Ich erinnere mich an viele prägende Kulturerlebnisse, die mich auf die eine oder andere Weise mein Leben lang begleiten, die mir Genussgedanken bereiten und mir in schwierigen Situationen Trost und Erbauung schenken. Unvergessen ist der Besuch des „Hair“ Musicals, als ich nicht mehr Kind aber auch noch kein Jugendlicher war. Die Darsteller krochen, kletterten, balancierten über die Stuhlreihen von hinten über uns Zuschauer auf die Bühne. Ich spürte sofort diesen Bann der künstlerischen Kommunikation.
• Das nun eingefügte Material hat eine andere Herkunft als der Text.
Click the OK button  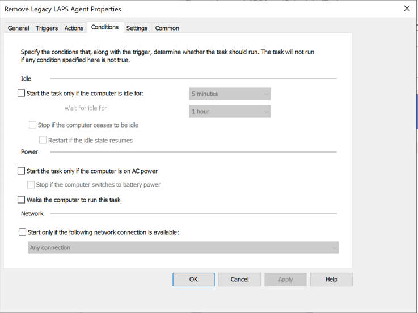coord(193,280)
Ich sah auch zum ersten Mal Schauspieler nackt auf der Bühne, was mich allerdings nicht so sehr beeindruckte wie die Rasterfahndung in die wir auf dem Nachhauseweg gerieten, es war die Hochphase der RAF. Überall gab es Blaulichtblitze im Regen und Uniformierte mit Maschinenpistolen standen neben unserem VW Käfer, ich ganz schlaftrunken und überwältigt von der Zeitreise des Abends. „Walking in Space“ eben, wie eines der Lieder des Musicals.

Jahre später, ich lebte in den USA und fühlte mich eigentlich auch ganz wohl dort, war ich Gast bei einem Symphonie-Konzert in Savannah, Georgia. Gebannt lauschte ich Igor Strawinskys „Feuervogel“ und glaubte, wie bei den unkommentierten Ballonfahrten im NDR Fernsehen, über Deutschland zu schweben, die Landschaft von oben zu betrachten, meiner deutschen Seele zu begegnen. Ich war gerührt, verunsichert, genoss aber das heimelige Gefühl, das mich durch die darauf folgenden Tage trug und auch heute jederzeit wieder abrufbar ist. Letztendlich entschied ich mich wohl schon an diesem Abend, mein amerikanisches Leben ein paar Jahre später aufzugeben. Natürlich spielen da auch andere Faktoren mit hinein, aber die kulturelle Prägung machte letztendlich den Ausschlag. Tiefe Verneigung vor jedem Künstler, der oder die das zu ermöglichen vermag.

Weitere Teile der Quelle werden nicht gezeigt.